Entries on locating words and elements
# # # # #

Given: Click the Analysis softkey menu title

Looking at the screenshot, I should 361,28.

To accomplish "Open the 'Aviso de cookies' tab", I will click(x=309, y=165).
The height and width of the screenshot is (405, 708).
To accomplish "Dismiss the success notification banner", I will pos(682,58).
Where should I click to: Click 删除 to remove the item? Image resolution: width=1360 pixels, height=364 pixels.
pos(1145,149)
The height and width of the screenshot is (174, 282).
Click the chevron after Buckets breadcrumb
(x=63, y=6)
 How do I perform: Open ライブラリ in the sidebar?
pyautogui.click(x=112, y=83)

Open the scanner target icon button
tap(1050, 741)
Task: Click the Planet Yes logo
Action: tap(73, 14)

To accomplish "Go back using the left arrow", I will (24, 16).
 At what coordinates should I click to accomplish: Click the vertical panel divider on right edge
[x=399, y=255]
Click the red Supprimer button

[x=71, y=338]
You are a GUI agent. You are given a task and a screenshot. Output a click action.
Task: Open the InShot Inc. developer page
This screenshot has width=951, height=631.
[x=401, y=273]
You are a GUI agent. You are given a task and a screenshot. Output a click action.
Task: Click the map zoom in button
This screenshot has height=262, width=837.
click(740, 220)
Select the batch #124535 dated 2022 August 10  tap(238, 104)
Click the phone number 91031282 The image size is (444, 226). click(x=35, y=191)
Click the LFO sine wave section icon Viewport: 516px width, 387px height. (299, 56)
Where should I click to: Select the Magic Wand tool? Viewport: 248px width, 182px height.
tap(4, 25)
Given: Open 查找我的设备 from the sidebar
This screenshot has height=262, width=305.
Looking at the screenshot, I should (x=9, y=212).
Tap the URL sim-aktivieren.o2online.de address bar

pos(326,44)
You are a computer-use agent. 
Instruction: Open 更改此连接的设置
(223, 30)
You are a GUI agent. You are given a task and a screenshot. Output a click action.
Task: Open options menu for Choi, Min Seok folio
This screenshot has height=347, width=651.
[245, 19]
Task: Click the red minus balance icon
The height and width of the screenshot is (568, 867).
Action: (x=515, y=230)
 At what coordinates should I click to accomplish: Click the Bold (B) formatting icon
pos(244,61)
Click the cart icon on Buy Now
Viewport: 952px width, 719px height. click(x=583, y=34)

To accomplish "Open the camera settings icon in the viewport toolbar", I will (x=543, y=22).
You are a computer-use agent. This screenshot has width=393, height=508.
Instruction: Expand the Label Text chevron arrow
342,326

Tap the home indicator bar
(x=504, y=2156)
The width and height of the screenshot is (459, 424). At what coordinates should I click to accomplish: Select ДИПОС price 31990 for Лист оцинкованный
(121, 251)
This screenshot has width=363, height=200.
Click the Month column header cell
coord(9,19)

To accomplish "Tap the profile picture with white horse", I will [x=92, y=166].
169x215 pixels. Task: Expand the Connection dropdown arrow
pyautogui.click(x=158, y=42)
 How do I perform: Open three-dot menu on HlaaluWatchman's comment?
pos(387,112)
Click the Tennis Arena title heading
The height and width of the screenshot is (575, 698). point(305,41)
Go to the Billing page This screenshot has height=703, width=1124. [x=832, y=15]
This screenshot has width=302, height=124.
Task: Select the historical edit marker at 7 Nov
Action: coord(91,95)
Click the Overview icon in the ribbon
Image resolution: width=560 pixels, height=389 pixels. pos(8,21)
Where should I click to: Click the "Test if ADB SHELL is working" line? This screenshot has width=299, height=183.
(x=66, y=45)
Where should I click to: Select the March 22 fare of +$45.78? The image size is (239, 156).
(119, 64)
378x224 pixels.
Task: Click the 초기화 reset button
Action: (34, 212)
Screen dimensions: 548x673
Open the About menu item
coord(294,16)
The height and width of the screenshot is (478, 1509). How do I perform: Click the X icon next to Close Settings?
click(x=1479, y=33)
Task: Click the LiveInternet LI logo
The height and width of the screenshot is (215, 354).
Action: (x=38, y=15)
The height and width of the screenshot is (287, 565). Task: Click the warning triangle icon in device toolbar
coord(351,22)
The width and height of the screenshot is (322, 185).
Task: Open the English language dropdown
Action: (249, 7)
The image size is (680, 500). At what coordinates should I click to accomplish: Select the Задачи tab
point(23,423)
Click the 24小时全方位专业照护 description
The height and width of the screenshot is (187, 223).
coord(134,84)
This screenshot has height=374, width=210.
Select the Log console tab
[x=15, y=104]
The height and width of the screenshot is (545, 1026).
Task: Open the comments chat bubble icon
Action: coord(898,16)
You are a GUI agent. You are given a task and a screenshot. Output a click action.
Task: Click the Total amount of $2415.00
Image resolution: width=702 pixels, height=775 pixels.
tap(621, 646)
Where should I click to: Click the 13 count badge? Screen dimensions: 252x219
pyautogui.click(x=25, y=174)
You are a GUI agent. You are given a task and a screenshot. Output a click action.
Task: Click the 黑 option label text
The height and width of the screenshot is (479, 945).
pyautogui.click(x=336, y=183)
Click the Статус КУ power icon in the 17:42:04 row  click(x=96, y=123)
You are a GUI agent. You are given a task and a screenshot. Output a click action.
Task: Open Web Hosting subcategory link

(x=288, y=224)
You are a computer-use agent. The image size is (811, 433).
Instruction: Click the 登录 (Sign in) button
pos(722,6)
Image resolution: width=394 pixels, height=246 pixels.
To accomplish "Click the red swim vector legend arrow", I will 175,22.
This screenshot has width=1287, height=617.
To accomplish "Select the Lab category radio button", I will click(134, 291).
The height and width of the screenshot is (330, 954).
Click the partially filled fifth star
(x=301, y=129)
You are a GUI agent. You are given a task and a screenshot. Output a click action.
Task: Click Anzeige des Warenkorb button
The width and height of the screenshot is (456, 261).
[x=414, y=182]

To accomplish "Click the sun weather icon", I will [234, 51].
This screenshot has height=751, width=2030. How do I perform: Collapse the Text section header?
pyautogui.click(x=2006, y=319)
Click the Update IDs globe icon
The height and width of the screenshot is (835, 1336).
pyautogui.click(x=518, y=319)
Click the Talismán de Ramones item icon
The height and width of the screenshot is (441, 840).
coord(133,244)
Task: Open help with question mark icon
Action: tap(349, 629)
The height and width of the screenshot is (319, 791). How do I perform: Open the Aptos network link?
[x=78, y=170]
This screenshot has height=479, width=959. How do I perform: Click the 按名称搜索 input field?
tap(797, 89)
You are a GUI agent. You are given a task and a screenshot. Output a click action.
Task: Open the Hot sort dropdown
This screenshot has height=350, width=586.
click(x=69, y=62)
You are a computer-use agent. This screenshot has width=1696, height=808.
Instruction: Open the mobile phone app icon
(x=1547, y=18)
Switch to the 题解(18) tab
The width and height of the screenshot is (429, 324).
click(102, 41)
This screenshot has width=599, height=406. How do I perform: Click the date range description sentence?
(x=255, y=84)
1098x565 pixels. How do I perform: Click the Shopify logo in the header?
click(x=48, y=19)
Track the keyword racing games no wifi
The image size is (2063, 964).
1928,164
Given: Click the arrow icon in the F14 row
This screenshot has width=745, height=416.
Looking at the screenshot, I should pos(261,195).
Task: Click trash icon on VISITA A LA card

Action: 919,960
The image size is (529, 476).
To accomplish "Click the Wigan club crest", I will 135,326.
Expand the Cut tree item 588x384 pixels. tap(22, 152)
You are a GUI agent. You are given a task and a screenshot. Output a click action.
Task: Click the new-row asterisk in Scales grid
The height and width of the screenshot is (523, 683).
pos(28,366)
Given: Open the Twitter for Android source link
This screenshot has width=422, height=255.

# # # # #

• **What is expected**
Copy every one of the items above word for word, changing nothing.

• **Solution for this exercise**
Given: Click the Analysis softkey menu title

Looking at the screenshot, I should 361,28.

To accomplish "Open the 'Aviso de cookies' tab", I will click(x=309, y=165).
The height and width of the screenshot is (405, 708).
To accomplish "Dismiss the success notification banner", I will pos(682,58).
Where should I click to: Click 删除 to remove the item? Image resolution: width=1360 pixels, height=364 pixels.
pos(1145,149)
The height and width of the screenshot is (174, 282).
Click the chevron after Buckets breadcrumb
(x=63, y=6)
 How do I perform: Open ライブラリ in the sidebar?
pyautogui.click(x=112, y=83)

Open the scanner target icon button
tap(1050, 741)
Task: Click the Planet Yes logo
Action: tap(73, 14)

To accomplish "Go back using the left arrow", I will (24, 16).
 At what coordinates should I click to accomplish: Click the vertical panel divider on right edge
[x=399, y=255]
Click the red Supprimer button

[x=71, y=338]
You are a GUI agent. You are given a task and a screenshot. Output a click action.
Task: Open the InShot Inc. developer page
This screenshot has width=951, height=631.
[x=401, y=273]
You are a GUI agent. You are given a task and a screenshot. Output a click action.
Task: Click the map zoom in button
This screenshot has height=262, width=837.
click(740, 220)
Select the batch #124535 dated 2022 August 10  tap(238, 104)
Click the phone number 91031282 The image size is (444, 226). click(x=35, y=191)
Click the LFO sine wave section icon Viewport: 516px width, 387px height. (299, 56)
Where should I click to: Select the Magic Wand tool? Viewport: 248px width, 182px height.
tap(4, 25)
Given: Open 查找我的设备 from the sidebar
This screenshot has height=262, width=305.
Looking at the screenshot, I should (x=9, y=212).
Tap the URL sim-aktivieren.o2online.de address bar

pos(326,44)
You are a computer-use agent. 
Instruction: Open 更改此连接的设置
(223, 30)
You are a GUI agent. You are given a task and a screenshot. Output a click action.
Task: Open options menu for Choi, Min Seok folio
This screenshot has height=347, width=651.
[245, 19]
Task: Click the red minus balance icon
The height and width of the screenshot is (568, 867).
Action: (x=515, y=230)
 At what coordinates should I click to accomplish: Click the Bold (B) formatting icon
pos(244,61)
Click the cart icon on Buy Now
Viewport: 952px width, 719px height. click(x=583, y=34)

To accomplish "Open the camera settings icon in the viewport toolbar", I will (x=543, y=22).
You are a computer-use agent. This screenshot has width=393, height=508.
Instruction: Expand the Label Text chevron arrow
342,326

Tap the home indicator bar
(x=504, y=2156)
The width and height of the screenshot is (459, 424). At what coordinates should I click to accomplish: Select ДИПОС price 31990 for Лист оцинкованный
(121, 251)
This screenshot has width=363, height=200.
Click the Month column header cell
coord(9,19)

To accomplish "Tap the profile picture with white horse", I will [x=92, y=166].
169x215 pixels. Task: Expand the Connection dropdown arrow
pyautogui.click(x=158, y=42)
 How do I perform: Open three-dot menu on HlaaluWatchman's comment?
pos(387,112)
Click the Tennis Arena title heading
The height and width of the screenshot is (575, 698). point(305,41)
Go to the Billing page This screenshot has height=703, width=1124. [x=832, y=15]
This screenshot has width=302, height=124.
Task: Select the historical edit marker at 7 Nov
Action: coord(91,95)
Click the Overview icon in the ribbon
Image resolution: width=560 pixels, height=389 pixels. pos(8,21)
Where should I click to: Click the "Test if ADB SHELL is working" line? This screenshot has width=299, height=183.
(x=66, y=45)
Where should I click to: Select the March 22 fare of +$45.78? The image size is (239, 156).
(119, 64)
378x224 pixels.
Task: Click the 초기화 reset button
Action: (34, 212)
Screen dimensions: 548x673
Open the About menu item
coord(294,16)
The height and width of the screenshot is (478, 1509). How do I perform: Click the X icon next to Close Settings?
click(x=1479, y=33)
Task: Click the LiveInternet LI logo
The height and width of the screenshot is (215, 354).
Action: (x=38, y=15)
The height and width of the screenshot is (287, 565). Task: Click the warning triangle icon in device toolbar
coord(351,22)
The width and height of the screenshot is (322, 185).
Task: Open the English language dropdown
Action: (249, 7)
The image size is (680, 500). At what coordinates should I click to accomplish: Select the Задачи tab
point(23,423)
Click the 24小时全方位专业照护 description
The height and width of the screenshot is (187, 223).
coord(134,84)
This screenshot has height=374, width=210.
Select the Log console tab
[x=15, y=104]
The height and width of the screenshot is (545, 1026).
Task: Open the comments chat bubble icon
Action: coord(898,16)
You are a GUI agent. You are given a task and a screenshot. Output a click action.
Task: Click the Total amount of $2415.00
Image resolution: width=702 pixels, height=775 pixels.
tap(621, 646)
Where should I click to: Click the 13 count badge? Screen dimensions: 252x219
pyautogui.click(x=25, y=174)
You are a GUI agent. You are given a task and a screenshot. Output a click action.
Task: Click the 黑 option label text
The height and width of the screenshot is (479, 945).
pyautogui.click(x=336, y=183)
Click the Статус КУ power icon in the 17:42:04 row  click(x=96, y=123)
You are a GUI agent. You are given a task and a screenshot. Output a click action.
Task: Open Web Hosting subcategory link

(x=288, y=224)
You are a computer-use agent. The image size is (811, 433).
Instruction: Click the 登录 (Sign in) button
pos(722,6)
Image resolution: width=394 pixels, height=246 pixels.
To accomplish "Click the red swim vector legend arrow", I will 175,22.
This screenshot has width=1287, height=617.
To accomplish "Select the Lab category radio button", I will click(134, 291).
The height and width of the screenshot is (330, 954).
Click the partially filled fifth star
(x=301, y=129)
You are a GUI agent. You are given a task and a screenshot. Output a click action.
Task: Click Anzeige des Warenkorb button
The width and height of the screenshot is (456, 261).
[x=414, y=182]

To accomplish "Click the sun weather icon", I will [234, 51].
This screenshot has height=751, width=2030. How do I perform: Collapse the Text section header?
pyautogui.click(x=2006, y=319)
Click the Update IDs globe icon
The height and width of the screenshot is (835, 1336).
pyautogui.click(x=518, y=319)
Click the Talismán de Ramones item icon
The height and width of the screenshot is (441, 840).
coord(133,244)
Task: Open help with question mark icon
Action: tap(349, 629)
The height and width of the screenshot is (319, 791). How do I perform: Open the Aptos network link?
[x=78, y=170]
This screenshot has height=479, width=959. How do I perform: Click the 按名称搜索 input field?
tap(797, 89)
You are a GUI agent. You are given a task and a screenshot. Output a click action.
Task: Open the Hot sort dropdown
This screenshot has height=350, width=586.
click(x=69, y=62)
You are a computer-use agent. This screenshot has width=1696, height=808.
Instruction: Open the mobile phone app icon
(x=1547, y=18)
Switch to the 题解(18) tab
The width and height of the screenshot is (429, 324).
click(102, 41)
This screenshot has width=599, height=406. How do I perform: Click the date range description sentence?
(x=255, y=84)
1098x565 pixels. How do I perform: Click the Shopify logo in the header?
click(x=48, y=19)
Track the keyword racing games no wifi
The image size is (2063, 964).
1928,164
Given: Click the arrow icon in the F14 row
This screenshot has width=745, height=416.
Looking at the screenshot, I should pos(261,195).
Task: Click trash icon on VISITA A LA card

Action: 919,960
The image size is (529, 476).
To accomplish "Click the Wigan club crest", I will 135,326.
Expand the Cut tree item 588x384 pixels. tap(22, 152)
You are a GUI agent. You are given a task and a screenshot. Output a click action.
Task: Click the new-row asterisk in Scales grid
The height and width of the screenshot is (523, 683).
pos(28,366)
Given: Open the Twitter for Android source link
This screenshot has width=422, height=255.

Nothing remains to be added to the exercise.